Monet-Ausstellung zum 20-jährigen Bestehen der Fondation Beyeler
Sanfte Doppelgänger
Lässt sich überhaupt etwas Neues, bisher Ungesehenes von Claude Monet zeigen? Die Fondation Beyeler hat dennoch eine Ausstellung über den beliebten Maler zu ihrem zwanzigjährigen Bestehen gewagt. Und tatsächlich kann man die schlicht „Monet“ betitelte Ausstellung nicht nur mit Genuss, sondern auch mit Gewinn an Erkenntnis betrachten.
Kurator Ulf Küster hat sich auf die Jahre ab 1880 konzentriert und zudem die Schau um Orte und Landschaften als Kristallisationspunkte organisiert: die Normandie, London, immer wieder Wasser und das ländliche Frankreich. Zwar hatten sich bis dahin weder Claude Monet noch der Impressionismus wirklich durchgesetzt, doch der Maler wurde finanziell unabhängiger.
In einer Institution wie der Fondation Beyeler dürfen dann auch die Heuhaufen Monets nicht fehlen, schließlich bilden sie dank des Gewährsmanns Wassily Kandinsky einen Übergang zur Abstraktion. Nach einer Ausstellung in Moskau schrieb Kandinsky: „Zum ersten Mal sah ich ein Bild. Dass das ein Heuhaufen war, belehrte mich der Katalog. Erkennen konnte ich ihn nicht“. Die Stärke der Ausstellung ist der Reichtum an Varianten und dass es gelungen ist, selten zu sehende Werke nach Riehen zu holen. Nach Monets bekannten Bildern der Kathedrale von Rouen, den besagten Heuhaufen und dem Kornschober als Entree verfolgt die Ausstellung einige ausgewählte Motive, geht ihnen in mehreren Beispielen nach und sucht Parallelen im Gesamtwerk auf.
Der Winter 1879/80 muss ähnlich kalt gewesen sein wie die vergangenen Wochen. Die Seine fror zu und Eisplanken schoben sich übereinander. Claude Monet muss der Anblick dieses Eisgangs fasziniert haben, zwei Dutzend Werke entstanden in dieser Zeit. Monet hielt diese besondere Stimmung zu unterschiedlichen Tageszeiten fest. Mal sind die Eisplanken und die Szenerie in ein leichtes Rosé getaucht, dann erstarrt alles in einem kalten Blau.
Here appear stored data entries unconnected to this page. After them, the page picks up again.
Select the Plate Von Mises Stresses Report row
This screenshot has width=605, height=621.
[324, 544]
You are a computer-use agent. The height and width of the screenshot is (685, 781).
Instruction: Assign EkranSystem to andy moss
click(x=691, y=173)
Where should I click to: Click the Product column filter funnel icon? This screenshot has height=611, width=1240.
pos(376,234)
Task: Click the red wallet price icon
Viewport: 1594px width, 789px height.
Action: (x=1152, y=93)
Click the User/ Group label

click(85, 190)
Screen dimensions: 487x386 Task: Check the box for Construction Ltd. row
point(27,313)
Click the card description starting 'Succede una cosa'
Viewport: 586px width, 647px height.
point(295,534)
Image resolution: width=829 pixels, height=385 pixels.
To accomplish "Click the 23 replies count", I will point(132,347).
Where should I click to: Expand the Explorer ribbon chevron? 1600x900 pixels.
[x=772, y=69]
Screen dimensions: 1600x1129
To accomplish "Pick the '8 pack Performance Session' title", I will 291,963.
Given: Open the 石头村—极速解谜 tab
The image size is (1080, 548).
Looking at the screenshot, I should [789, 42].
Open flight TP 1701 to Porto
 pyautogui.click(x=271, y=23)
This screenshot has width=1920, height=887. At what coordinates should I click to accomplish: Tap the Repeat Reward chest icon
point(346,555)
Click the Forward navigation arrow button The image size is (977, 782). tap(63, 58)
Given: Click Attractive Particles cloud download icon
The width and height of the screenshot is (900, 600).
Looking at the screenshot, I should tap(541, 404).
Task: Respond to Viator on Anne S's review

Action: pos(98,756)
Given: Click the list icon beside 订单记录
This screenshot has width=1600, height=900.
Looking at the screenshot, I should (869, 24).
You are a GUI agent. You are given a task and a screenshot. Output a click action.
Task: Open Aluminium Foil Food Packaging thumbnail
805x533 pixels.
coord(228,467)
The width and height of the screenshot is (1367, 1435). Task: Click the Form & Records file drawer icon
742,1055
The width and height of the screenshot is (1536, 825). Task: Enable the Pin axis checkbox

Hügel erheben sich jenseits des Ufers, die kahlen Stämme von Pinien staken in den Winterhimmel und die Landschaft sieht aus hätten wir es mit Kanada zu tun. Kein Mensch weit und breit. Monet experimentiert bei diesen Winteransichten mit dem Licht und Spiegelreflexen.
Überhaupt ist es ja das Uneindeutige, das er sucht. An London schätzt er den Smog. „Ohne den Nebel wäre London keine schöne Stadt. Es ist der Nebel, der London seine wunderbare Weite gibt“, schreibt er. Es ist die Industrialisierung, die Londons Luft derart verschmutzte, wissen wir heute. Auf einer der Ansichten der Waterloo-Bridge, die die Fondation Beyeler zeigt, sieht man im Hintergrund die qualmenden Schlote. Der Smog dämpfte die Konturen und ließ alles ineinander übergehen. In der Fondation Beyeler verfolgt man diese Spur bis hin zu den Seerosenbildern, die mit den raumeinnehmendem „Les bassin aux nymphías“ eine prominente Position einnehmen. Hier werden die Seerosen, die sich im Teich spiegeln, dann das ganze Bild füllen.
Dazwischen finden sich aber noch weitere Darstellungen von der Seine, die gegen Ende des Jahrhunderts entstanden sind. Der Wasserspiegel ist die Symmetrieachse für einen Rahmen aus herabhängenden Weiden. Das alles ist in ein sanftes Pastell getaucht und könnte auch der erste Blick in den Himmel sein nach einem Traum am Ufer der Seine. Der Moment des Spiegelns wird zugleich der, in dem der Maler über das Medium Bild nachdenkt.
Dazwischen finden sich auch die dramatischeren Bilder Monets – die ausgeleuchteten Städte Südfrankreichs und die wildromantische Küste der Normandie mit ihren spektakulären Felsformationen, die mit der Eisenbahn touristisch erschlossen wurde und zu deren Bekannt werden die Impressionisten entscheidend beitrugen. Er sei „verrückt nach dem Meer“, schrieb er seiner zweiten Frau. Es war die schnelle Veränderung der Stimmung, die ihn ansprach. Es war sein Anspruch, diese in seinen Bildern festzuhalten.
Monet. Fondation Beyeler, Baselstr. 101, Basel-Riehen. Täglich 10 bis 18 Uhr, mittwochs bis 20 Uhr. Bis 28. Mai.